Data Science Dojo
Copyright (c) 2019 - 2020


Level: Intermediate
Recommended Use: Classification
Domain: Healthcare


Hepatitis C Virus (HCV) Classification Dataset


The Hepatitis C Virus (HCV) Classification Dataset contains information about 1385 patients who underwent treatment for HCV. The dataset provides information about the symptoms the patients were experiencing as well as the results of their Liver Function Tests (LFTs) and Blood Panels before the start of treatment and at the end of the treatment.
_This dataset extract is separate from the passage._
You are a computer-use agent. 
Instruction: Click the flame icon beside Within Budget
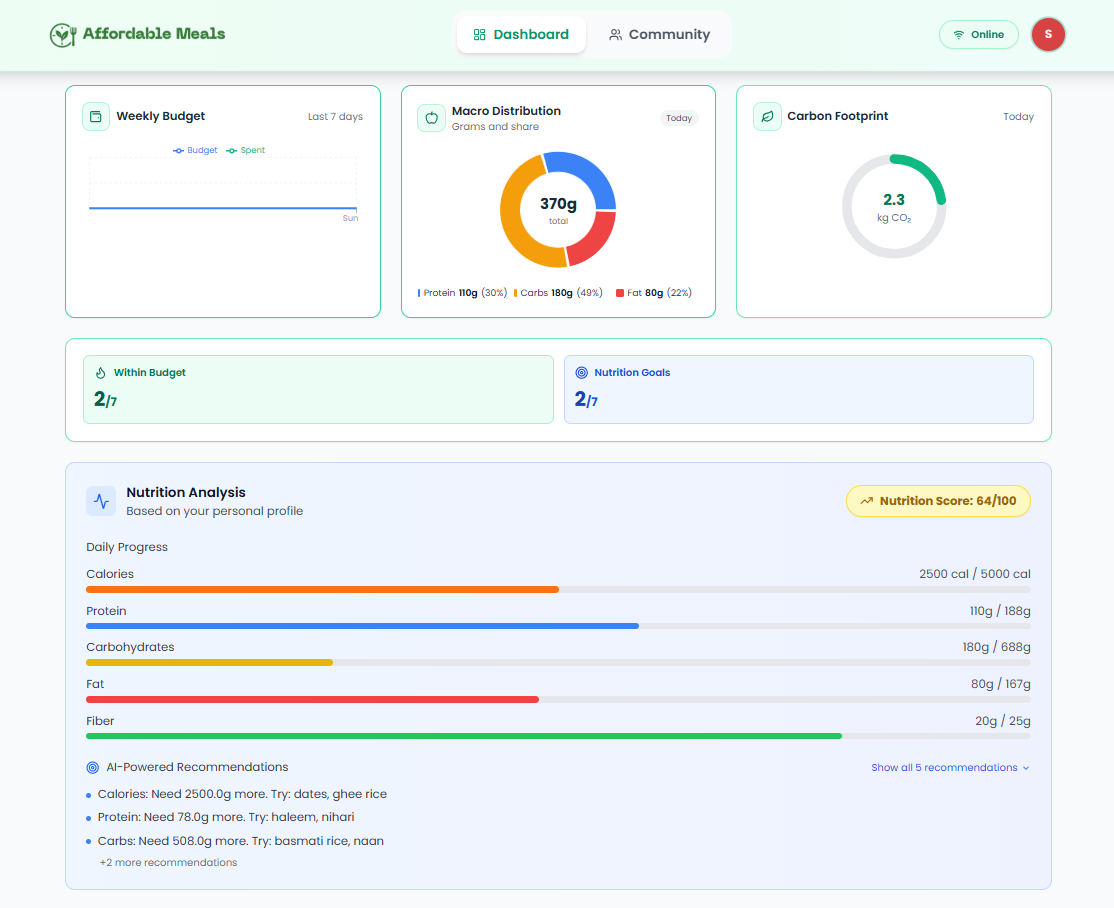click(x=101, y=372)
This data set can be used to determine if it is possible to reach a diagnosis regarding HCV through only blood tests. It can also be used to predict the condition of a patients liver solely based on their bloodwork.

This data set is recommended for practicing classification modelling techniques.


Data Dictionary

Column Number Attribute Attribute Description Data Type
1 Age Age of Patient Numeric
2 Gender Gender of Patient [1: Male, 2: Female] Numeric/Bool
3 BMI(Body Mass Index) Body Mass Index of Patient Numeric
4 Fever Presence of Fever
[1: Absent, 2: Present]
Numeric/Bool
5 Nausea/Vomiting Presence of Nausea/Vomiting
[1: Absent, 2: Present]
Numeric/Bool
6 Headache Presence of Headache
[1: Absent, 2: Present]
Numeric/Bool
7 Diarrhea Presence of Diarrhea
[1: Absent, 2: Present]
Numeric/Bool
8 Fatigue & Boneaches Presence of Fatigue
[1: Absent, 2: Present]
Numeric/Bool
9 Jaundice Presence of Jaundice
[1: Absent, 2: Present]
Numeric/Bool
10 Epigastria pain Presence of Epigastric Pain
[1: Absent, 2: Present]
Numeric/Bool
11 WBC White Blood Cell Count
(per μl of blood)
Numeric
12 RBC Red Blood Cell Count
(per μl of blood)
Numeric
13 HGB Haemoglobin (g/dL) Numeric
14 Plat Platelet Count (per μl of blood) Numeric
15 AST1(1 week) Aspartate Aminotransferase Enzyme level at 1 week (units per litre) Numeric
16 ALT1(1 week) Alanine Aminotransferase Enzyme level at 1 week (units per litre) Numeric
17 ALT4(4 weeks) Alanine Aminotransferase Enzyme level at 4 weeks (units per litre) Numeric
18 ALT12(12 weeks) Alanine Aminotransferase Enzyme level at 12 weeks (units per litre) Numeric
19 ALT24(24 weeks) Alanine Aminotransferase Enzyme level at 24 weeks (units per litre) Numeric
20 ALT36(36 weeks) Alanine Aminotransferase Enzyme level at 36 weeks (units per litre) Numeric
21 ALT48(48 weeks) Alanine Aminotransferase Enzyme level at 48 weeks (units per litre) Numeric
22 ALT after 24 w Alanine Aminotransferase Enzyme level after 24 weeks (units per litre) Numeric
23 RNA Base RNA at Start of Treatment Numeric
24 RNA 4 RNA at 4 Weeks Numeric
25 RNA 12 RNA at 12 Weeks Numeric
26 RNA EOT RNA at End of Treatment Numeric
27 RNA EF(Elongation Factor) RNA Elongation Factor Numeric
28 Baseline Histological Grading Baseline Histological Grading Score
[0-16]
Numeric
29 Baseline Histological Condition of Liver
[0: No Fibrosis, 1: Portal Fibrosis, 2: Few Septa, 3: Many Septa, 4: Cirrhosis]
Numeric

Acknowledgement

This data set has been sourced from the Machine Learning Repository of University of California, Irvine Hepatitis C Virus (HCV) for Egyptian patients Data Set (UC Irvine).

The UCI page mentions the following publication as the original source of the data set:
M. Nasr, K. El-Bahnasy, M. Hamdy and S. M. Kamal, "A novel model based on non invasive methods for prediction of liver fibrosis," 2017 13th International Computer Engineering Conference (ICENCO), Cairo, 2017, pp. 276-281.